Thank you, readers, for your thoughtful responses to my 4 nagging questions! Some of you responded by commenting right here on bassoon blog, and some emailed me. I've compiled your answers here:
1. Do you dry out your swabs after swabbing?
This response really rang true to me:
"No, I don't bother drying out my swabs. I tend to think that keeping the bore "dry" doesn't necessarily mean bone-dry. I think the important thing is that there isn't moisture that has pooled, beaded up, or otherwise collected." The reason that makes so much sense to me is because many bassoonists take steps to humidify the insides of their bassoon cases.

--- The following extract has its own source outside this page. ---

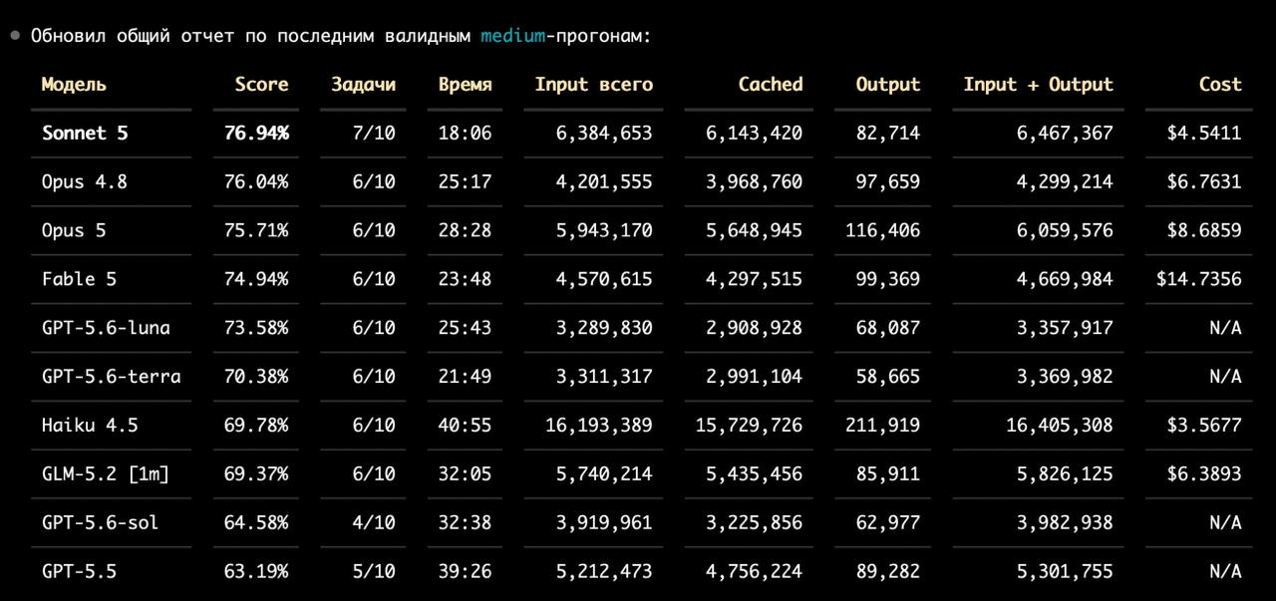Click the Input + Output column header
The image size is (1276, 601).
1038,85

If we wanted the bassoon to be bone dry, why would we humidify it??
Most respondents said that they used silk pull-through swabs, and not one bassoonist said that he/she dries the swab after use. One bassoonist said he uses cotton as opposed to silk. And while we're on the subject of swabs, my latest youtube search turned up Terry Ewell's instructions on how to make your own swab:
2. Who is your repairman (or who have you heard positive comments about)?Listed in random order: James Keyes, Chad Taylor, Neil Allen (UK), Benson Bell, Jim Laslie, Paul Nordby, Bruce McCall, Fox Factory, Keith Bowen, John Friedman, Tony Milone, Paul Covey, Holden MacAleer, John Yeh, Carl Sawicki, Chuck Huebner
3. Which left thumb keys do you use for high C4 and above?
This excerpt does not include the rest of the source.